GIVEN INSTRUCTION: Write the next part of the patent text on circuitry for controlling a decoupling capacitor, picking up right after its last sentence.
-- Start TEXT PROVIDED --
Additional objects, advantages, and novel features are set forth in the following description, or will be apparent to those skilled in the art or those practicing the invention. Other embodiments are within the spirit and scope of the invention. These objects and embodiments may be achieved by the combinations pointed out in the appended claims. The invention is intended to be limited only as defined in the claims.

BRIEF DESCRIPTION OF THE DRAWINGS

FIG. 1 illustrates, for the present invention, circuitry for controlling a decoupling capacitor.

DETAILED DESCRIPTION

To clearly point out novel features of the present invention, the following discussion omits or only briefly describes conventional features of decoupling capacitors which are apparent to those skilled in the art. For example, it is assumed that those skilled in the art are familiar with forming capacitors, transistors, interconnections and other aspects of integrated circuitry in semiconducting media, and with the electrical properties of such circuitry.

Referring now to FIG. 1, device 100, for reducing disturbances on an integrated circuit, is shown. Power supply 101, labelled "Vdd" in accordance with common terminology, is shown operatively coupled to capacitor 102. The capacitor 102 has two electrodes 104 and 106, electrode 104 being coupled to Vdd as an anode, and electrode 106 being coupled through control device 108 to ground 120 as a cathode. Control device 108 is an N type, field effect transistor ("NFET"), having first and second conducting electrodes 110 and 112, connected as source 112 and drain 110. Device 108 also has a control electrode, or gate, 114. Source 112 is connected to ground 120. Drain 110 is connected to the capacitor 102 cathode 106, forming node 126.

Also connected to node 126 is the "gate" of a second control device, inverter 124, and a conducting electrode of a third control device 122. The inverter 124 has an NFET and PFET connected with conducting electrodes in series and gates in parallel. These parallel connected gates are referred to herein as the control electrode, or gate, of the second control device. The connected drains of the NFET and PFET are referred to as one of the conducting electrodes of the inverter, or second control device 124.

In the preferred embodiment, a PFET is included in the third control device 122, as shown by dashed lines in FIG. 1. The PFET and NFET 122 are connected as a second inverter.

One of the conducting electrodes of inverter 124 is connected to the gate 114 of NFET 108, forming node 115. The other conducting electrodes of inverter 124 and NFET 122 are connected to ground 120. The control electrode of NFET 122 is connected to an external signal 116.

The operation of circuitry 100 is as follows. In normal operation, NFET 122 is turned on (and, if present, PFET 122 is turned off) by the external signal 116 so that NFET 122 tends to discharge node 126. (It would be possible to substitute a resistor or other suitable device in place of the third control device, NFET 122, in order to discharge node 126.) In terms of current carrying capacity, NFET 122 is the smallest possible NFET, whereas NFET 108 is a substantially larger NFET, so that within short time intervals, such as a few RC time constants, when NFET's 108 and 122 are on, the voltage generated at node 126 by current flow through capacitor 102 is not greatly affected by the presence of NFET 122. For example, NFET 108 may have a channel width of one hundred to two hundred microns, and NFET 122 may have a channel width of one to two microns, so that, when conducting, the resistance of NFET 122 is about 100 times that of NFET 108.
-- End TEXT PROVIDED --
-- Start LISTING --
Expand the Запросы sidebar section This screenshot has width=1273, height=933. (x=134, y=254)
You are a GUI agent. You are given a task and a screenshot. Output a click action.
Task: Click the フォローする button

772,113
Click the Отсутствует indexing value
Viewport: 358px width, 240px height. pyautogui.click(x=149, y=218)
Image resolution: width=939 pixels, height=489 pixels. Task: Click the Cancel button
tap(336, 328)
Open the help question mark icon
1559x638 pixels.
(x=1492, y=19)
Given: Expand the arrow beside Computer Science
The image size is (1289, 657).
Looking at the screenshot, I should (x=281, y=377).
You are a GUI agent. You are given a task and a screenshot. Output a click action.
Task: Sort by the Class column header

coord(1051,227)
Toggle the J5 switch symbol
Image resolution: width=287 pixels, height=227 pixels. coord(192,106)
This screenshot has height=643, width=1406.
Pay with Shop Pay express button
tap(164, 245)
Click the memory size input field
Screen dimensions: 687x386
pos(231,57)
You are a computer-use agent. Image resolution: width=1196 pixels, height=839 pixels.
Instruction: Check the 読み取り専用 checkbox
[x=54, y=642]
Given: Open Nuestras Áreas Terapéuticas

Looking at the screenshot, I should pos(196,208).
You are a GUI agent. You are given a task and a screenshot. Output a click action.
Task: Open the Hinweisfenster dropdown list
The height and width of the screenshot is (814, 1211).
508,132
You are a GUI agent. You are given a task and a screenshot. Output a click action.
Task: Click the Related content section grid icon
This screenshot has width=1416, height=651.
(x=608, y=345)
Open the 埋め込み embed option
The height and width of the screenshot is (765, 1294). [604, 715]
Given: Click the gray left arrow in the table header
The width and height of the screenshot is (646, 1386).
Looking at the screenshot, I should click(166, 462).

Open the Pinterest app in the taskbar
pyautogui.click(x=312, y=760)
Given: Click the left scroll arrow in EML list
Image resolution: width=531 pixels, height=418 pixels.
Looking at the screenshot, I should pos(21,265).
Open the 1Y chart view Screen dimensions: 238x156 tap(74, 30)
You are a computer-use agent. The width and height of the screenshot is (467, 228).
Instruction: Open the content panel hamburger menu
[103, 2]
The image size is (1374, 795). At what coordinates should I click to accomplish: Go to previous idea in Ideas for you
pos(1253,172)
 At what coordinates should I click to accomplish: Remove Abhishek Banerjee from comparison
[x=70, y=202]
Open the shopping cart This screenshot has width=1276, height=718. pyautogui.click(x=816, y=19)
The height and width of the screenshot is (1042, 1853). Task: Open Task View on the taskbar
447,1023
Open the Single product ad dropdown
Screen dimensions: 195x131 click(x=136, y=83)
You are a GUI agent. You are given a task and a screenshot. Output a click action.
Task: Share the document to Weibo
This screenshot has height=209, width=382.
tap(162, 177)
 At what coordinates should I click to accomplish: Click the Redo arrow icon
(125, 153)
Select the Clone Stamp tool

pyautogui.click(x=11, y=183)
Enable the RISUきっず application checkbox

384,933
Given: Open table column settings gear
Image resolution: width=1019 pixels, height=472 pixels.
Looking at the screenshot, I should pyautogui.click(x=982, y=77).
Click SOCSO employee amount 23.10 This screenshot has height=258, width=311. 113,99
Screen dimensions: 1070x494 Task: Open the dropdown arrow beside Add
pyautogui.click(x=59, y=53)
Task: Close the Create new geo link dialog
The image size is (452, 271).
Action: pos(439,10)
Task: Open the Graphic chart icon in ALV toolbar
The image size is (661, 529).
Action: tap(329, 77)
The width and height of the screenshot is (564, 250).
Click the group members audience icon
-- End LISTING --
TASK ANSWER:
With NFET 122 on, this tends to turn on PFET 124 and turn off NFET 124, pulling node 115 and gate 114 high. This tends to turn on NFET 108 so that capacitor 102 is operative (i.e., not isolated from ground). However, if capacitor 102 allows sufficient current to flow, either due to transient conditions or a longer term condition, the current through NFETs 108 and 122 generate enough voltage at node 126 to exceed the switching thresholds of NFET 124 and PFET 124, so that inverter 124 automatically tends to pull node 115 and gate 114 down and switch off NFET 108. This substantially isolates capacitor 102, that is, isolates the capacitor 102 except for the relatively high resistance path to ground through NFET 122.

If the condition giving rise to the excessive current is a long term condition, and the current is large, as is ordinarily the case in the event of oxide failure, the small path to ground through NFET 122 will not be sufficient to discharge node 126 to below the switching threshold for FET's 124, and the capacitor 102 will remain substantially isolated from ground. On the other hand, if the current is transient, such as due to a transient switching condition, NFET 122 will be able to eventually discharge node 126, that is, perhaps after one or more RC time constants. When the voltage at node 126 falls to below the switching threshold for FET's 124 this will tend to turn on FET 108 again, and de-isolate capacitor 102, that is, return the capacitor to full operation.

With the inclusion of PFET 122, the external control signal can be used to turn off FET 108, such as may be desirable for testing of the integrated circuitry (not shown) served by the decoupling capacitor. That is, if the external control signal is low, this turns on PFET 122 and turns off NFET 122. PFET 122 is sufficiently large to force NFET 124 on PFET 124 off, despite opposition by NFET 114. With PFET 124 on and NFET 124 off this turns off NFET 108.

Although the present invention and its advantages have been described in detail, it should be understood that various changes, substitutions and alterations can be made without departing from the spirit and scope of the invention as defined by the following claims.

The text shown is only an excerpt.